In most New York estates, there is no question or controversy as to which state law applies to estate administration. When a person who lives and maintains his primary residence in New York, the provisions of New York estate law are looked to regarding estate settlement. Thus, a probate proceeding or petition for letters of administration is filed in the county where the decedent resided. The New York Probate Lawyer Blog has published dozens of articles concerning probate and intestate estates.
The fundamental principle which controls the jurisdictional law that applies to a decedent’s estate is known as domicile. A person may have different residences in various states or countries. However, there is only one domicile. A person’s domicile is simply stated as being his primary home. While the issue of domicile determination can involve an examination of various facts, seeing where a person files local taxes, maintains a business, has a driver’s license and considers his home to be are significant starting points.

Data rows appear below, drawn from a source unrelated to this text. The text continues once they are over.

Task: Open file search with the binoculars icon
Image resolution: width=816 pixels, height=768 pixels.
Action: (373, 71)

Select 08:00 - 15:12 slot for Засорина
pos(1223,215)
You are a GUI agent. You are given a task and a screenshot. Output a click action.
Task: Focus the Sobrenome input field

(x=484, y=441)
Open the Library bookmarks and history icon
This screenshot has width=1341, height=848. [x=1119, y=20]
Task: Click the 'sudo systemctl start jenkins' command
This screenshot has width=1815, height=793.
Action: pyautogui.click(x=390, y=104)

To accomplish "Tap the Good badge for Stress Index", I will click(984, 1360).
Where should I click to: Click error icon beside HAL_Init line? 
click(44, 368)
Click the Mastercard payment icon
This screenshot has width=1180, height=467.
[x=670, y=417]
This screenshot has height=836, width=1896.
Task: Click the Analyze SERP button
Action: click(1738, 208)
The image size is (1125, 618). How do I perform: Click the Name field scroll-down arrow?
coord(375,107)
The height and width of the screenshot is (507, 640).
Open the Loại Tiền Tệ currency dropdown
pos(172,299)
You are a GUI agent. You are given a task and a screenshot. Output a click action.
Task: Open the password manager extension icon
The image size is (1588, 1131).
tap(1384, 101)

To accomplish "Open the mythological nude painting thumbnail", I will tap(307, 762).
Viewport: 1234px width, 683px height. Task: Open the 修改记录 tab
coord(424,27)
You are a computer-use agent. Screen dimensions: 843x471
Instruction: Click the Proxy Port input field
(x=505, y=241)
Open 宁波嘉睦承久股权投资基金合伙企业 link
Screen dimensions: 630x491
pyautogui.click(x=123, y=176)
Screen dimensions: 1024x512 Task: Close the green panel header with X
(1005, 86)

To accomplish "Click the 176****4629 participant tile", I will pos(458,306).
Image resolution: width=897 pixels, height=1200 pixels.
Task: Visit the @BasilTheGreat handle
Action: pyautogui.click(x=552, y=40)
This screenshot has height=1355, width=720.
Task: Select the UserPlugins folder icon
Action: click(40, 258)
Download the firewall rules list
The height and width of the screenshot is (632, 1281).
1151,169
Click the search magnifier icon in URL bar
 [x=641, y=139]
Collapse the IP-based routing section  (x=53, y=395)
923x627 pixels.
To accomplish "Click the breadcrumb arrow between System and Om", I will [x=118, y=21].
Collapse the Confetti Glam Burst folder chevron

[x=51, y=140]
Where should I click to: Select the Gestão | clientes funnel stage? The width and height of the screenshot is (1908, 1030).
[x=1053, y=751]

Domicile is important because the laws affecting an estate may vary from state to state. For instance, a New York domiciliary estate is subject to New York law which includes statutes contained in the New York Estates, Powers and Trusts law. An example of one right that may be affected relates to a spouse’s right to avoid disinheritance commonly known as a right of election. Under EPTL Section 5-1.1A, a surviving spouse has the right to obtain at least one-third (1/3) of a decedent’s estate. However, Section 5-1.1A(c)(6) states, in part, that the right of election “is not available to the spouse of a decedent who was not domiciled in this state at the time of death.” As a result, if a decedent was a domiciliary of a state other than New York, that state’s estate law would control any right of election for the surviving spouse. Interestingly, the above statute allows a decedent to elect to have the New York statute apply.
As can be imagined, it is particularly important when planning an estate and also commencing with settlement of an estate, to determine domicile and the appropriate laws to be applied. If someone relocates due to an employment or life change, it is always a good idea to review Last Wills, trusts and other documents to determine whether document provisions and state laws may disrupt or confuse a decedent’s estate plan.
To emphasize the type of problems conflicting jurisdictional rules may create, one need look no further than a recent case which occurred in Delaware entitled In the Matter of the Estate of Meredith L. Sullivan, in the Court of Chancery of the State of Delaware, C.A. No. 2018-0741-PWG. In Sullivan, the decedent had been a Delaware resident when she took out three (3) life insurance policies naming her husband as beneficiary. The decedent had then moved to Pennsylvania and obtained a divorce. After her death, the question arose as to the validity of the beneficiary designations for the divorced spouse. Pennsylvania law disqualified a divorced spouse as a beneficiary; however, Delaware law did not disqualify the divorced spouse. The Court ultimately determined that the divorced spouse was disqualified as a beneficiary under two of the three policies.
As can be seen a full and complete review of a testator’s and decedent’s situation is essential in planning and administering an estate. I have represented clients in estate matters throughout New York for decades. Call Me Now for a free confidential review of your issue and concerns. We offer reasonable and flexible fee arrangements and personal representation.
New York Trusts and Estates Attorney Jules Martin Haas has helped many clients over the past 40 years resolve issues relating to guardianship and probate and estate settlement throughout New York City including the Bronx, Queens, Brooklyn, Manhattan, Nassau and Suffolk County. If you or someone you know has any questions regarding these matters, please contact me at (212) 355-2575 for an initial free consultation.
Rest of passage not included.